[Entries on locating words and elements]

※ ※ ※

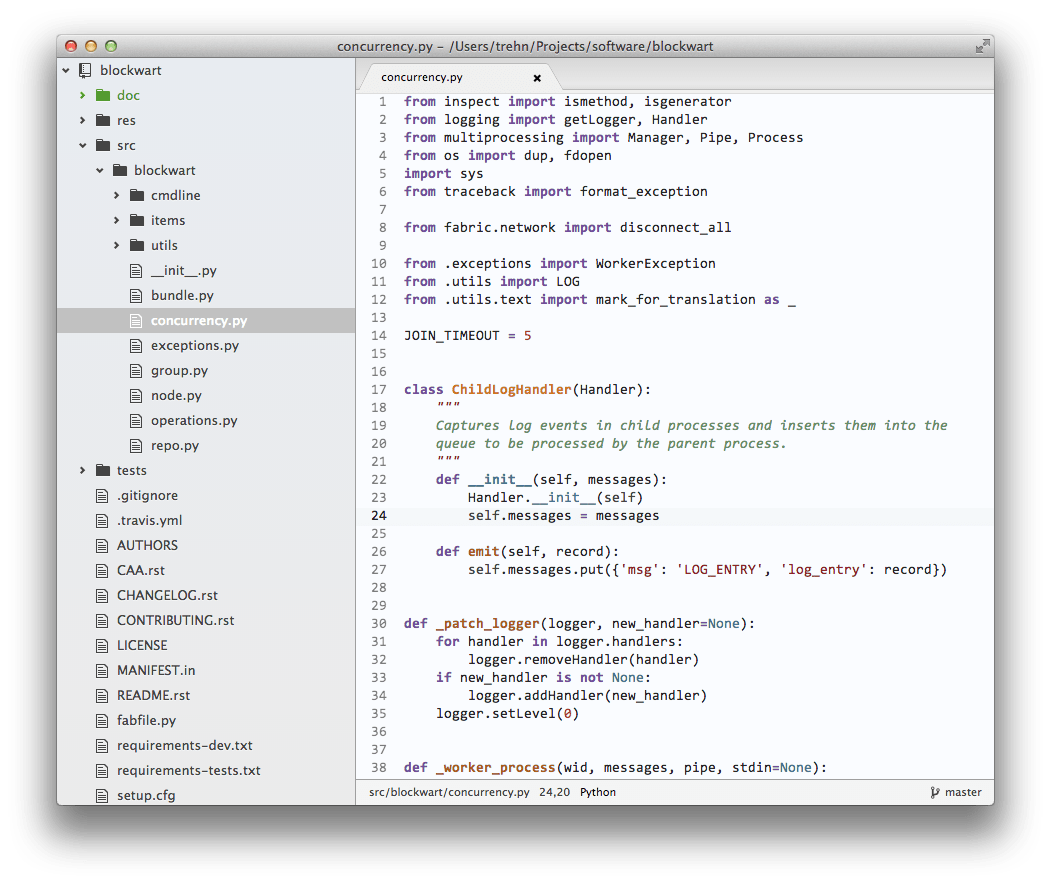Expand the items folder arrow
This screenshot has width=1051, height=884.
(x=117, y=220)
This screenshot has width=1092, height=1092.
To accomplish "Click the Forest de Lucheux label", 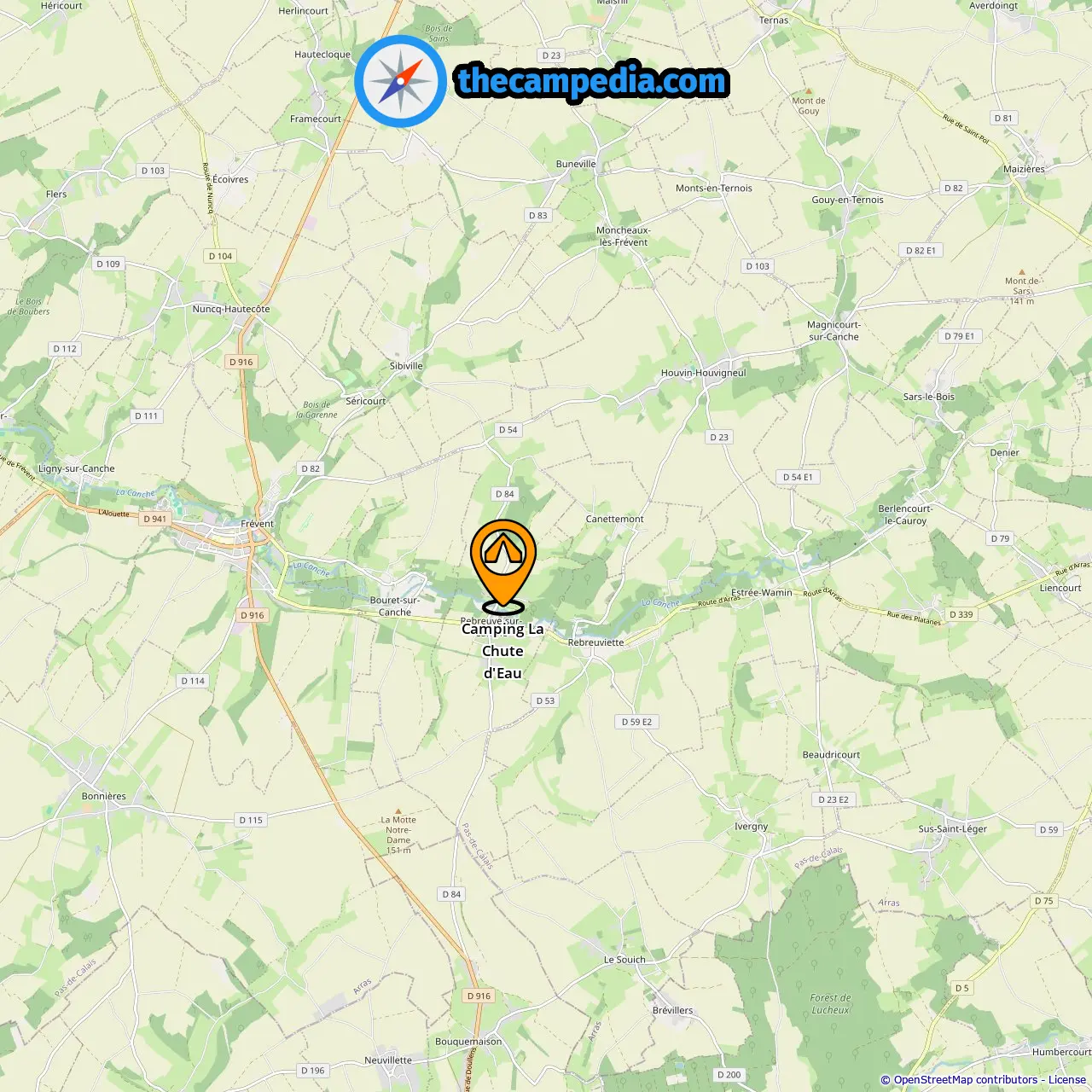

※ ※ ※

> **WHAT YOU HAVE TO DO**:
Begin at the line that contains "This screenshot has width=1092, height=1092." and continue through the end of the data, laying out those lines as a numbered list with blank lines omitted. Exclude the pictures.

> **OUTPUT OF THE EXERCISE**:
1. This screenshot has width=1092, height=1092.
2. To accomplish "Click the Forest de Lucheux label", 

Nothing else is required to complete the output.